On a visit to a close friend the other evening, I was pleased to see the gift of a satellite image of The Great Lakes, weather-worn and time-faded, still being used as a coffee table top. I imagine it doubles as decoration and travel-planning tool. It brought back memories of the time in my life when I was publishing and marketing maps as Map Appeal with my then business partner Arlene.
For twenty five years prior to converting to organic farming in mid-life, I was swept up as a cartographer in the world of maps, the map trade, annual shows at the Frankfurt Book Fair and other shows, notably in Dublin Castle, in Heidelberg, Denver and Seattle. Those days saw frequent trips to Santa Monica to negotiate rights to satellite image data and source new material. Acting on a lead sent me by my dear Mum, I hopped on an Alaskan Air plane from Toronto to Los Angeles and returned home with publishing rights for Map Appeal to the first ever composite view of the whole Earth from Space. Tom Van Sant was the gracious and effervescent author using satellite data from NASA's Jet Propulsion Lab. Rights were for Canada, oh, and Europe too.
Months later, the first print run of 30,000 had to be added to, thanks to the astonishing response to a multi-page article on the GeoSphere image, The Earth From Space which appeared as cover story of the London Sunday Times on the day the first Gulf War broke out. Michael Marten of Science Photo Library and owned media rights "was sitting in the bath and had this idea...": a poster offer tagged on to the end of the story. Owning the publishing rights, our tiny company set about the logistics of printing, shipping, warehousing, fulfilling and delivering 23,000 poster orders. Versions in French, Spanish, Portuguese, German, even Greek followed, thanks to similar offers in other news magazines.
So, a warm fuzzy glow resulted from renewing my passion for this Great lakes image print. It remains a favourite, reminding me of the special part of the world we call home.
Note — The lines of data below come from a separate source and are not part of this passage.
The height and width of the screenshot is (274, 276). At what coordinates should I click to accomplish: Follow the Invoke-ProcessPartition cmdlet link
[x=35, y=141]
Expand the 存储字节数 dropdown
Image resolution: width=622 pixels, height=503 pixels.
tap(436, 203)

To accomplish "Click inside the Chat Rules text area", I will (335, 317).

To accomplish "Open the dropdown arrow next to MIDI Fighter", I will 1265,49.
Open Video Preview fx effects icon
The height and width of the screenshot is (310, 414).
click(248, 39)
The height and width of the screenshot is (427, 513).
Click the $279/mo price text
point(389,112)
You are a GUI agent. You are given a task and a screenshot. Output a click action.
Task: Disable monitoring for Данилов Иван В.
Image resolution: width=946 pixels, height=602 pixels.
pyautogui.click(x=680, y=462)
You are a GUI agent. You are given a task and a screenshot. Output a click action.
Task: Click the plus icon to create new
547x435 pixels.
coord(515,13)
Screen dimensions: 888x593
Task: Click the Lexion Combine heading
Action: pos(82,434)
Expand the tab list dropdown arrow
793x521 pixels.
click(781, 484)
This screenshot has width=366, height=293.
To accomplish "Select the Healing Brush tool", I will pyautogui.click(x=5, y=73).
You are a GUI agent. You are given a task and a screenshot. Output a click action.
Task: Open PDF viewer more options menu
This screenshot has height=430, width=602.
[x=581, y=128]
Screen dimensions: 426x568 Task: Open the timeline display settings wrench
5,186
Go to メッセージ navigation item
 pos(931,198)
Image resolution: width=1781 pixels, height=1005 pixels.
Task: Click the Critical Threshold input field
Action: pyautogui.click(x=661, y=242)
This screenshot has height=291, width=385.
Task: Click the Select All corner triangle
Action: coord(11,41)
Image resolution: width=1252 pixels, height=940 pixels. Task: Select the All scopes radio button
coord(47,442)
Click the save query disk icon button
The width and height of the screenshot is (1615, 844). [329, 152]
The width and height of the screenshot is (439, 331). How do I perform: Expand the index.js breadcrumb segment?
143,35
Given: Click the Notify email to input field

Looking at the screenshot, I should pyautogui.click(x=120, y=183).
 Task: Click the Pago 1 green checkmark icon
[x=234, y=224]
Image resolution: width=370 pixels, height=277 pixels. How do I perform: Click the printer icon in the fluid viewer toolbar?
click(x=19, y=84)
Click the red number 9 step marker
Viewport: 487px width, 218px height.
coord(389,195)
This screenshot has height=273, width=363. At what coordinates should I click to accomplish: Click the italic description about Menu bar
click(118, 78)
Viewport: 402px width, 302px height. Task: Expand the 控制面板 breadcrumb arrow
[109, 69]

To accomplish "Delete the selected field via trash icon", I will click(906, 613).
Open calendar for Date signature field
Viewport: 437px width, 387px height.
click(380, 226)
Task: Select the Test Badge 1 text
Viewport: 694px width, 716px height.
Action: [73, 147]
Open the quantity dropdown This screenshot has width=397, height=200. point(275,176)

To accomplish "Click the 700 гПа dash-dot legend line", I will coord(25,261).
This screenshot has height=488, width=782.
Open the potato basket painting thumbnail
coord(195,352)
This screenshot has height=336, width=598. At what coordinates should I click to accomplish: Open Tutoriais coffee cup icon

My map room downstairs is still filled with poster prints, among them The Great Lakes, Canada, the United States, Europe, Mexico, Australia, New Zealand, even Northumberland County!
All views of our Earth from Space are humbling and act as snapshots revealing the accentuated fragility of our planet and all its eco-systems and environments as climate change tightens its stranglehold. For a brief moment in history, the first views of the Earth from Space, seen naked and exposed without borders, filled us with wonder. A few decades later, it is time to wake up from our daydream and seriously get to grips with preserving what we have, under mortal threat as it is. We must switch over fully to clean, renewable resources like the sun, the wind, waters and geo-thermal energy allied to state-of-the-art technology and quit our fatal addiction to fossil fuels. We must speed up the transition exponentially, to 100% by 2050.
For inspiration, just take another look at this wondrous home Planet.